===== Provided records =====

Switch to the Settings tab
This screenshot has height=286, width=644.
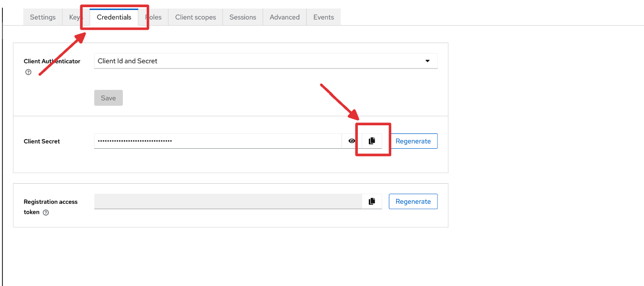pos(43,17)
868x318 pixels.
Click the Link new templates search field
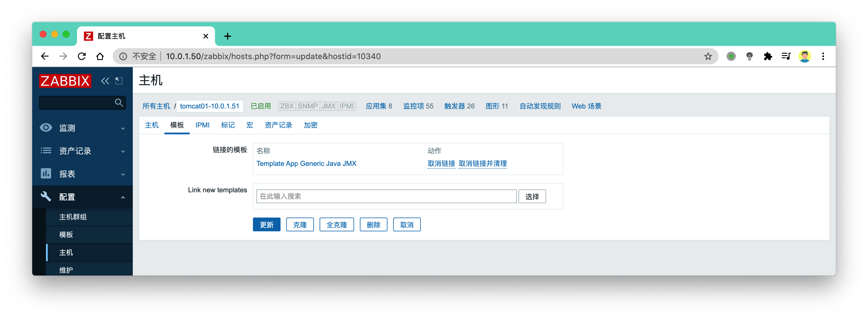(x=386, y=196)
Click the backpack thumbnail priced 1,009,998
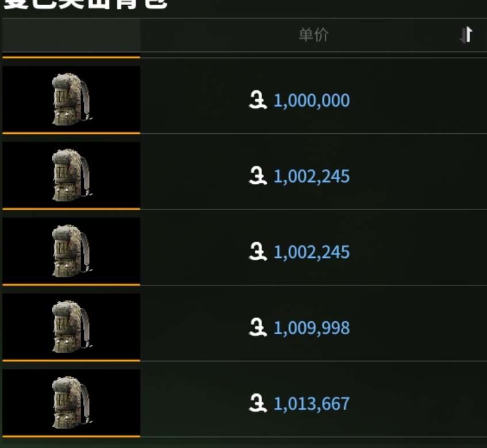Viewport: 487px width, 448px height. tap(71, 327)
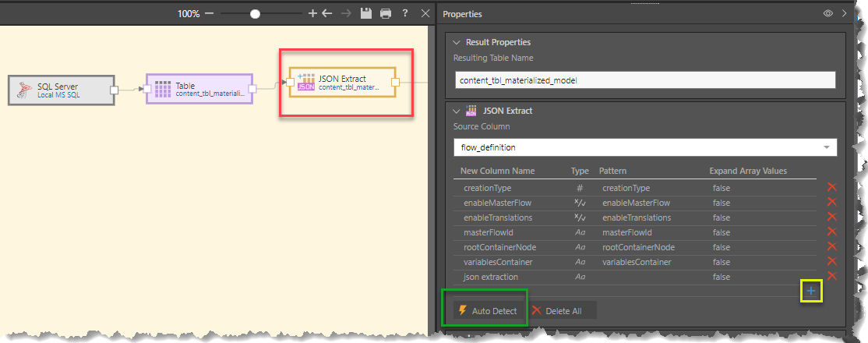The image size is (868, 343).
Task: Click the print icon in toolbar
Action: (385, 14)
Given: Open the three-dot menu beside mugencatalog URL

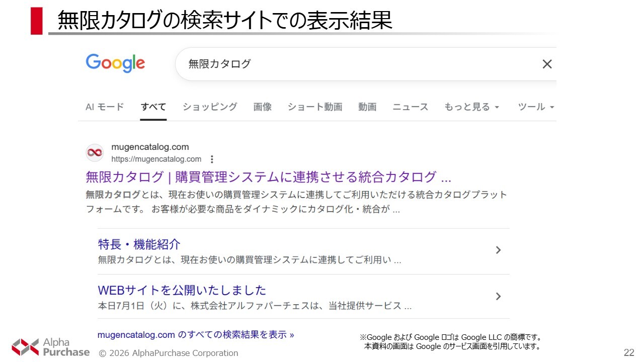Looking at the screenshot, I should coord(212,159).
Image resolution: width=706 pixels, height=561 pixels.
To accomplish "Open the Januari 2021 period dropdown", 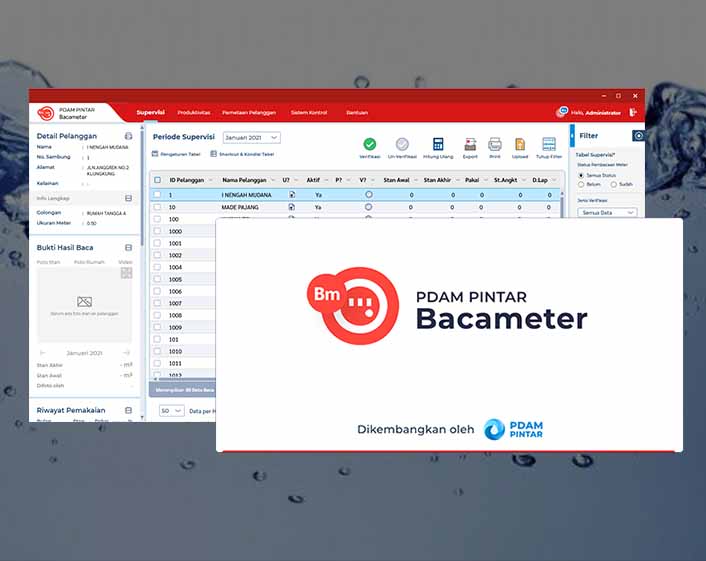I will tap(251, 137).
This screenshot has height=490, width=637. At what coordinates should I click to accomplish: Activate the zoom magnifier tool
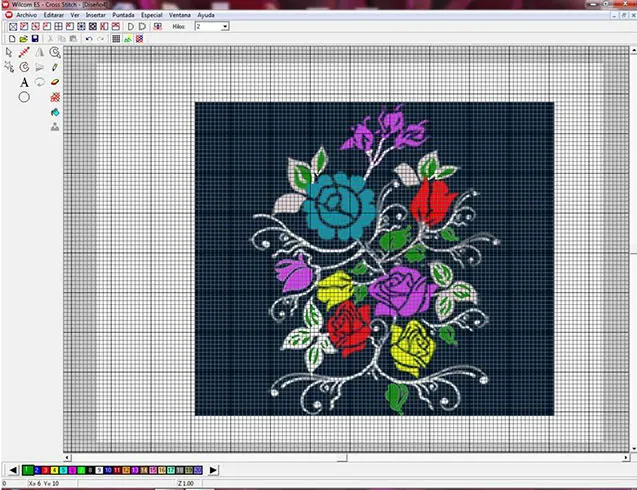click(55, 52)
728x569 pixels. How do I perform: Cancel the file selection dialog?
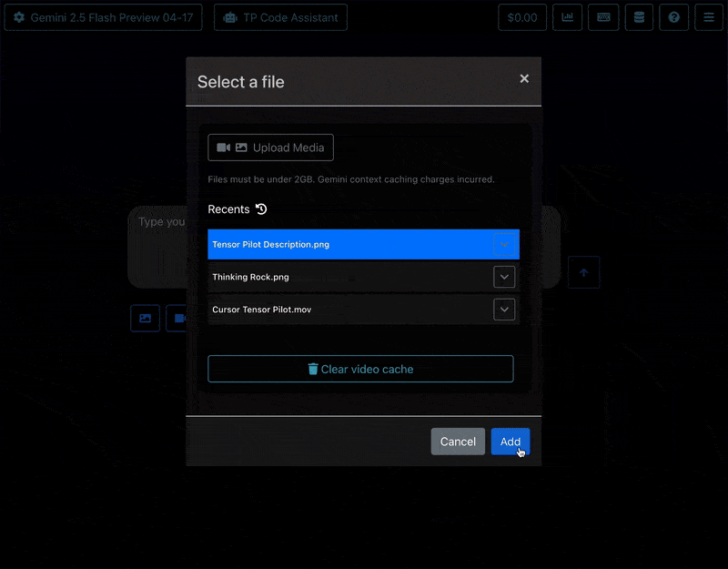pyautogui.click(x=458, y=442)
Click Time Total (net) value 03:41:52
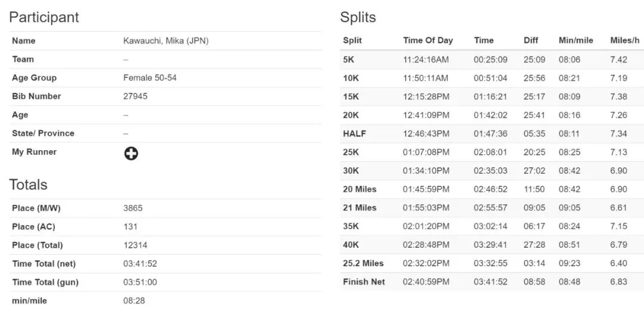Image resolution: width=644 pixels, height=318 pixels. [x=140, y=264]
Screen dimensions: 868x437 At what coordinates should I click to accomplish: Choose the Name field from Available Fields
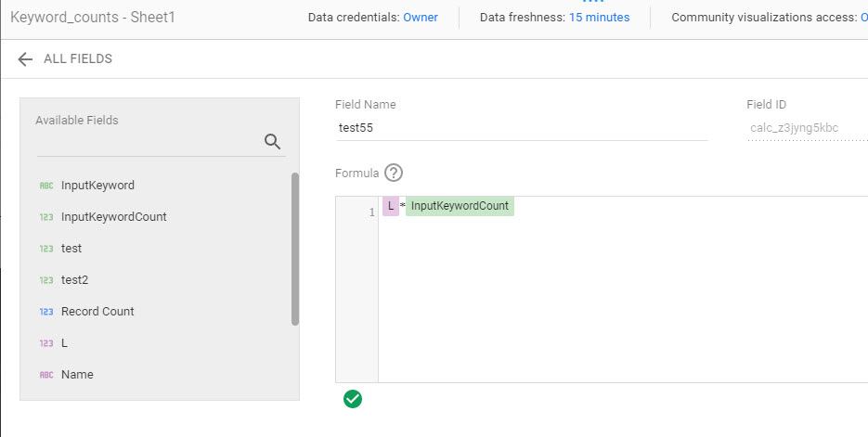77,375
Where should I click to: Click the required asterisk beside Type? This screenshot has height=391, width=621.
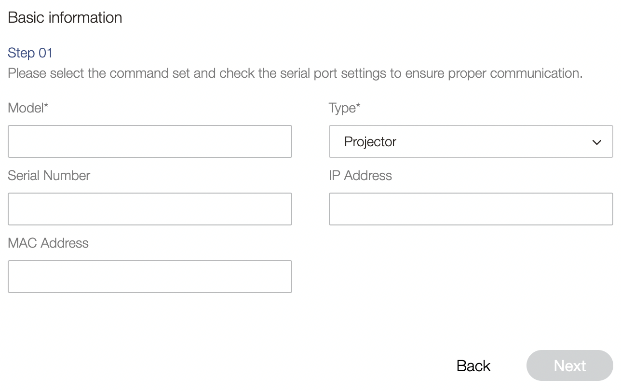tap(358, 105)
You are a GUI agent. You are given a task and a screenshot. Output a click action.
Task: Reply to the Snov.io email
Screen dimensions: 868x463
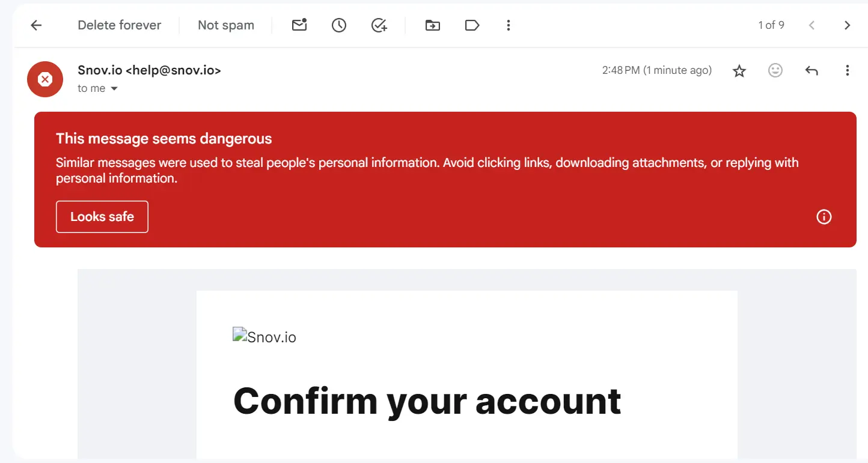pyautogui.click(x=811, y=70)
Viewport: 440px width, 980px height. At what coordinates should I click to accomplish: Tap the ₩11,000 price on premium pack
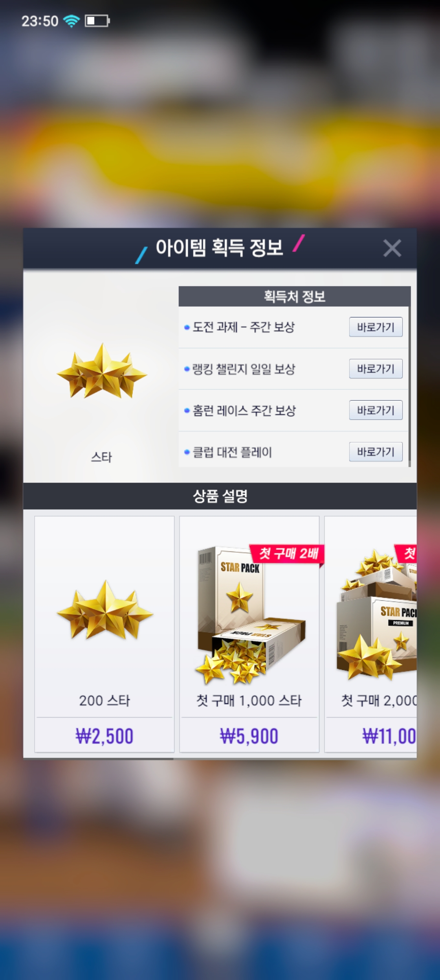point(389,736)
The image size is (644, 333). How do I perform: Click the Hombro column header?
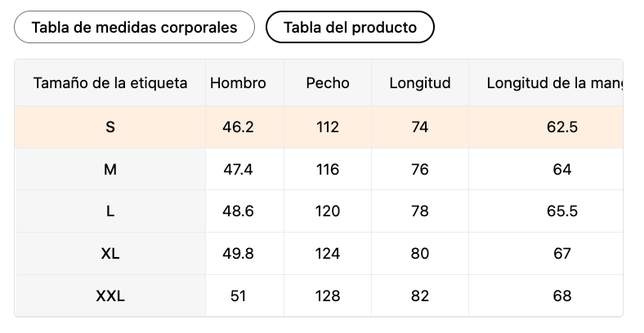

=====

▶ **Task details**
Print exactly the lines from the line with "Task: Reply to the Snov.io email" through the end of the data, both ends included, and print no pictures.

▶ **Worked solution**
Task: Reply to the Snov.io email
Screen dimensions: 868x463
pyautogui.click(x=811, y=70)
Viewport: 440px width, 980px height. At what coordinates should I click to accomplish: Tap the ₩11,000 price on premium pack
point(389,736)
The image size is (644, 333). How do I perform: Click the Hombro column header?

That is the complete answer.